Dataset entries:
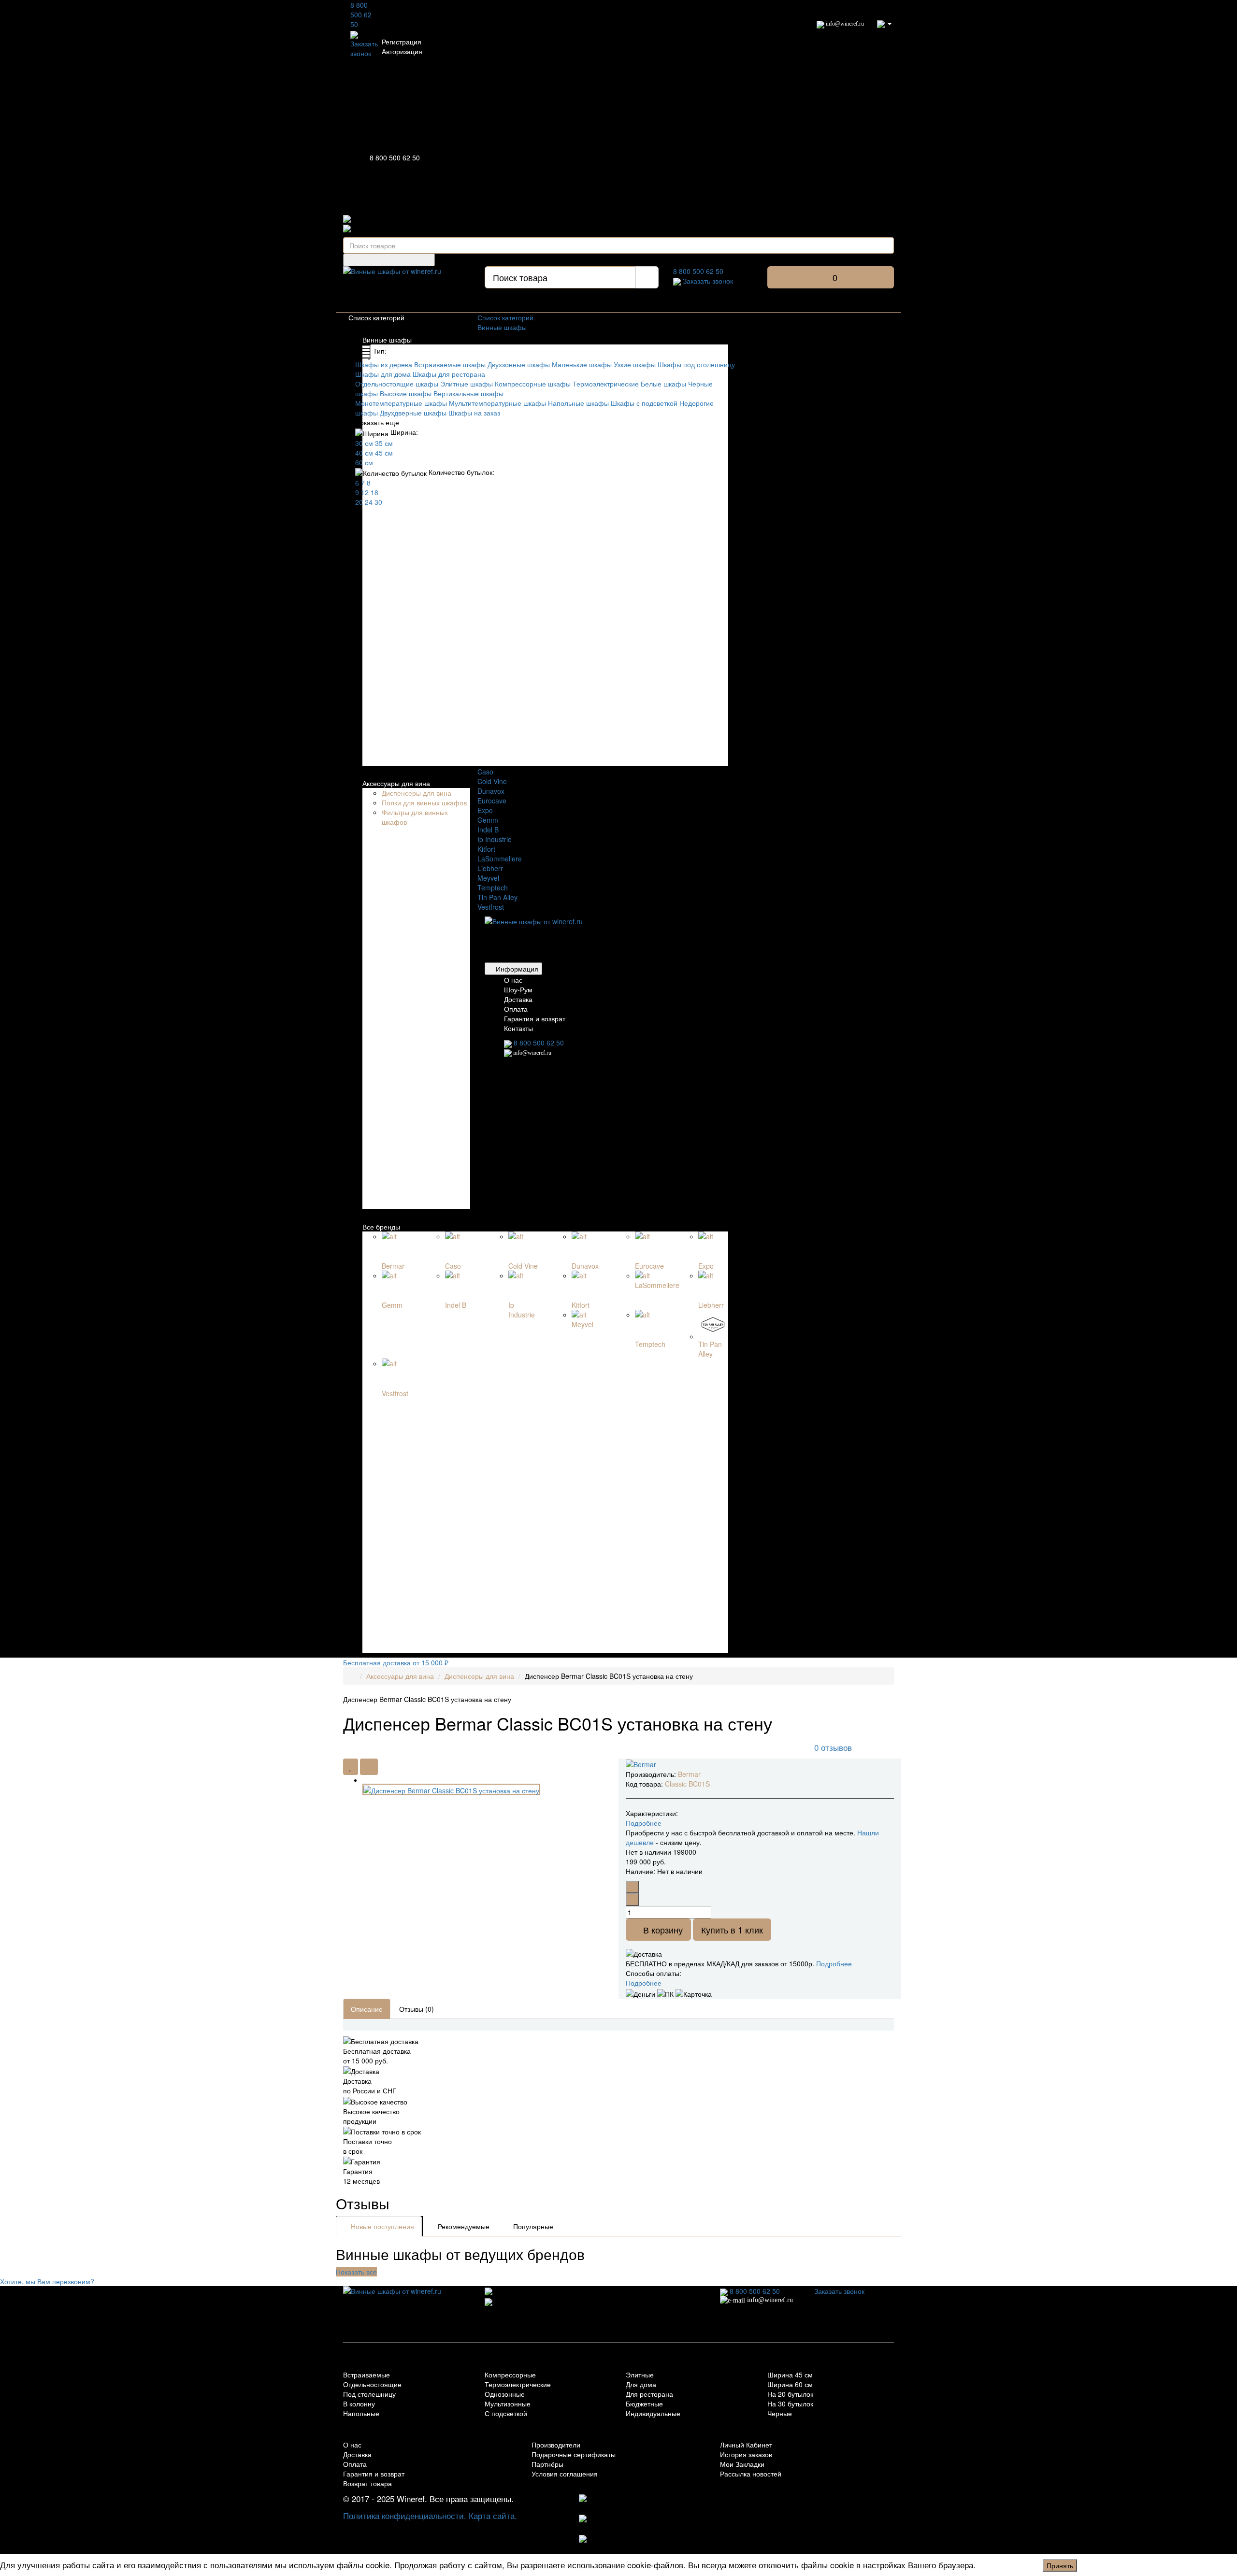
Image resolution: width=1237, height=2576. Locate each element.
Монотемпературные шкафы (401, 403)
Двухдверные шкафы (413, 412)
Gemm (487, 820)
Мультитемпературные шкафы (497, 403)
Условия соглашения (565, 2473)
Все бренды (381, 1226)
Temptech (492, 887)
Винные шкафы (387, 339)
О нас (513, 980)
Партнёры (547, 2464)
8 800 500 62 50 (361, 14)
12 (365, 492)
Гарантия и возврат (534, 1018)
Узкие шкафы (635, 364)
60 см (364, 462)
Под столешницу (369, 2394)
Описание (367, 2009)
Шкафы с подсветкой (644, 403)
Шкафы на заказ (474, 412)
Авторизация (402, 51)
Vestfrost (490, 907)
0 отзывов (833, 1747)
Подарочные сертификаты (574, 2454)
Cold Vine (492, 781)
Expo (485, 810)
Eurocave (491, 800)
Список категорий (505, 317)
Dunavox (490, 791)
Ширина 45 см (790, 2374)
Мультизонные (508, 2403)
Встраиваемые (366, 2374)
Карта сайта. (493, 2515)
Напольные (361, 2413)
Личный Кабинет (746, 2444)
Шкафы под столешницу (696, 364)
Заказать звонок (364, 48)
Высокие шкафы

• How to complete this task: This exercise asks for an exact copy of the lines from the first one in the data through the line that contains "Винные шкафы (387, 339)", pictures excluded.

• Task solution:
Image resolution: width=1237, height=2576. Locate each element.
Монотемпературные шкафы (401, 403)
Двухдверные шкафы (413, 412)
Gemm (487, 820)
Мультитемпературные шкафы (497, 403)
Условия соглашения (565, 2473)
Все бренды (381, 1226)
Temptech (492, 887)
Винные шкафы (387, 339)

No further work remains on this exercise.